= Artemus E. Weatherbee =

United States Department of the Treasury official

Artemus E. Weatherbee (February 9, 1918 - November 19, 1995) was an American Assistant Secretary of the Treasury and director of the Asian Development Bank with the rank of ambassador.

Weatherbee was born in Bangor, Maine and attended Bangor High School. A Kirstein scholarship enabled him to attend and graduate from the University of Maine at Orono, from where he was recruited into the New Deal administration of Franklin Roosevelt as Chief Appointment and Planning Officer of the Farm Credit Administration, based in Kansas City, Missouri. In 1942 he was called to Washington to work as Senior Classification Officer in the Office of Emergency Management. After joining the Navy in World War II, Weatherbee remained in Washington for the next 28 years, becoming Deputy Assistant Postmaster General (Personnel) in 1957 and then Assistant Secretary of the Treasury (Administration) in 1959.

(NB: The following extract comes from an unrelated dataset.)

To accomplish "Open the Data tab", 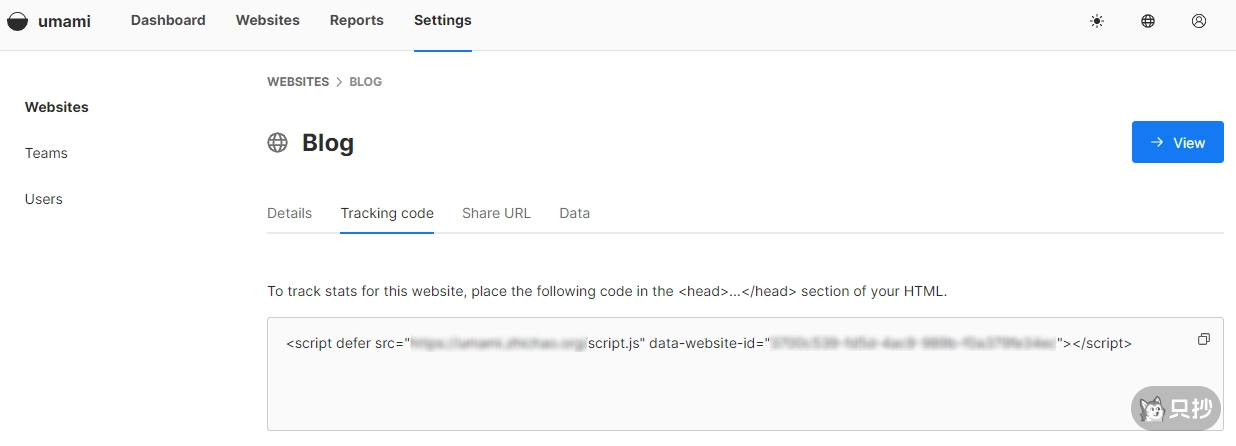I will [x=574, y=213].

In 1970, President Richard Nixon appointed Weatherbee as the American Director of the Asian Development Bank, based in Manila, with the rank of ambassador. He served in that post until 1975, when he retired to Maine (first Bangor, and then Kennebunk). He subsequently became president of the Kennebunkport Chamber of Commerce, and a trustee of the University of Maine. The later position often brought him into the newspapers as a lone dissenter or minority vote on board matters. Weatherbee in retirement was an unapologetic conservative. He told the Bangor Daily News on returning from the Philippines, for example, that Ferdinand Marcos' declaration of martial law had saved Manila from "really complete chaos" and rendered it "once again a beautiful and livable city".

Weatherbee is the recipient of the Alexander Hamilton Award for leadership in the Treasury Dept., as well as the $10,000 Rockefeller Prize.